#### Question

In a circle of radius 17 cm, two parallel chords of lengths 30 cm and 16 cm are drawn. Find the distance between the chords, if both the chords are

(i) on the opposite sides of the centre,

(ii) on the same side of the centre.

#### Solution

Let O be the centre of the circle and AB and CD be the two parallel chords of length 30 cm and 16 cm respectively. Drop OE and OF perpendicular on AB and CD from the centre O.

OP⊥AB and OF⊥CD

∴ OE bisects AB and OF bisects CD

(Perpendicular drawn from the centre of a circle to a chord bisects it)
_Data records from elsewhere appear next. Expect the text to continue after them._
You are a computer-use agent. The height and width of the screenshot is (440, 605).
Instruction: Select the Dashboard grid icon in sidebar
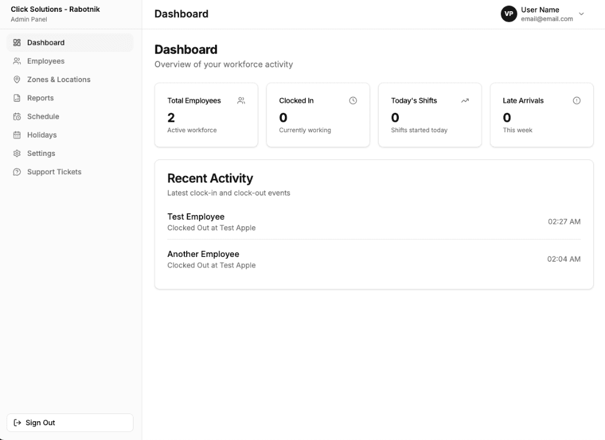pos(16,43)
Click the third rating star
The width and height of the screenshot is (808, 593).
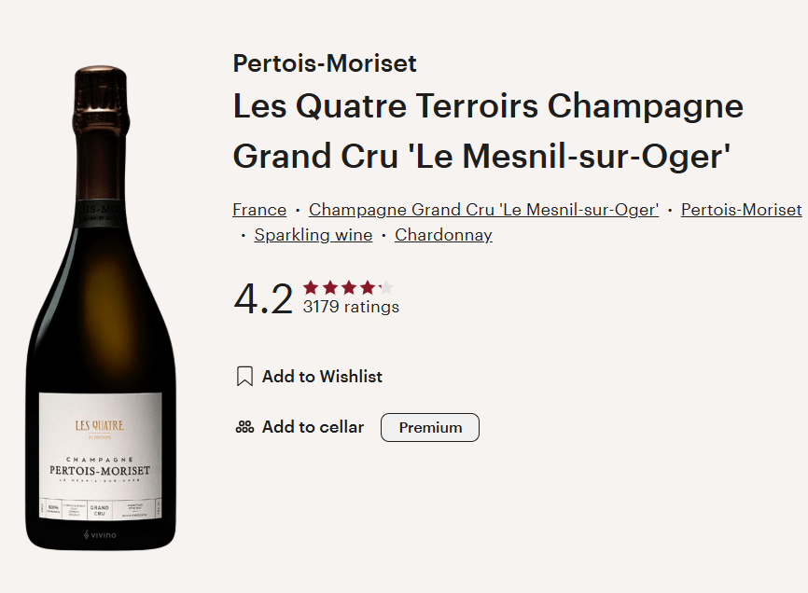coord(348,288)
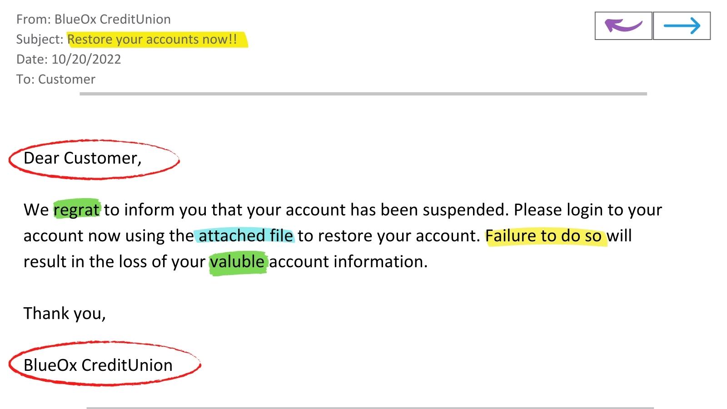This screenshot has height=409, width=727.
Task: Click the Thank you, closing line
Action: point(65,314)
⇒ AE `30/2` =15cm ; CF = `16/2` = 8 cm

In right ∆OAE,

OA^{2} = OE^{2} + AE^{2}

⇒ OE^{2} = OA^{2} - AE^{2} = (17)^{2} - (15)^{2} = 64

∴ OE = 8cm

In right ∆OCF,

OC^{2} = OF^{2} + CF^{2}

⇒ OF^{2} = OC^{2} - CF^{2} = (17)^{2} - (8)^{2} = 225

∴ OF = 15 cm

(i) The chords are on the opposite sides of the centre:

∴ EF = EO + OF = (8 + 15) = 23 cm

(ii) The chords are on the same side of the centre:

∴ EF = OF - OE = (15 - 8) = 7 cm